- Born: Kevin Hood
- Occupations: Writer, screenwriter
- Years active: 1987−present
- Known for: Grange Hill, Becoming Jane

= Kevin Hood =

Kevin Hood is a playwright and screenwriter who is perhaps best known for contributing scripts to the BBC television series Grange Hill and the 2007 film Becoming Jane.

==Career==
A successful playwright from 1987 to 1998, Hood wrote the plays Beached, Astronomer's Garden, Sugar Hill Blues, Hammett's Apprentice, and So Special. During this period, Hood delved into television. He wrote episodes of Medics and Grange Hill, a popular school drama for BBC. Later he co-devised the crime drama Silent Witness, writing four episode scripts. Hood also penned the screenplay for the 1998 television film The Echo, a thriller starring Clive Owen, as well as the serial In a Land of Plenty featuring Robert Pugh and Man and Boy with Ioan Gruffudd.

## Dataset records
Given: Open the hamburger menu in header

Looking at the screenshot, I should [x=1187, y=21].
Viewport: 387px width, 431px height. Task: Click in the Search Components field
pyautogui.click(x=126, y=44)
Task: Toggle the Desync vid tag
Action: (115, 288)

## Tasks for this exercise
1. In the Kevin Hood article, which crime drama did Hood co-devise?
2. Continue the Kevin Hood article from where it stops.

## Answers
1. Silent Witness.

2.
In 2004, Ecosse Films hired Hood to aid in the development of a screenplay for Becoming Jane, a 2007 film depicting the early life of Jane Austen. Screenwriter Sarah Williams had completed several drafts at the time of Hood's entry to the project. Robert Bernstein, a producer with Ecosse, believed that Hood's past work contained "a romantic sensibility. There is a poetic quality about his writing as well as there being a rigorous emotional truth which I thought was important for Jane." Hood agreed to join the production because he believed "the story is such an important one and very much the inspiration for Pride and Prejudice." He worked on the script with director Julian Jarrold over a two-year period.

In 2011, Hood was reported to be attached as the screenwriter for Reykjavík, a drama film about the Cold War. Media sources reported that it was to be directed and produced by Ridley Scott, though they also questioned whether his schedule would fit such a film. The film is set to star Michael Douglas as Ronald Reagan and Christoph Waltz as Mikhail Gorbachev, and was to begin shooting in March 2013.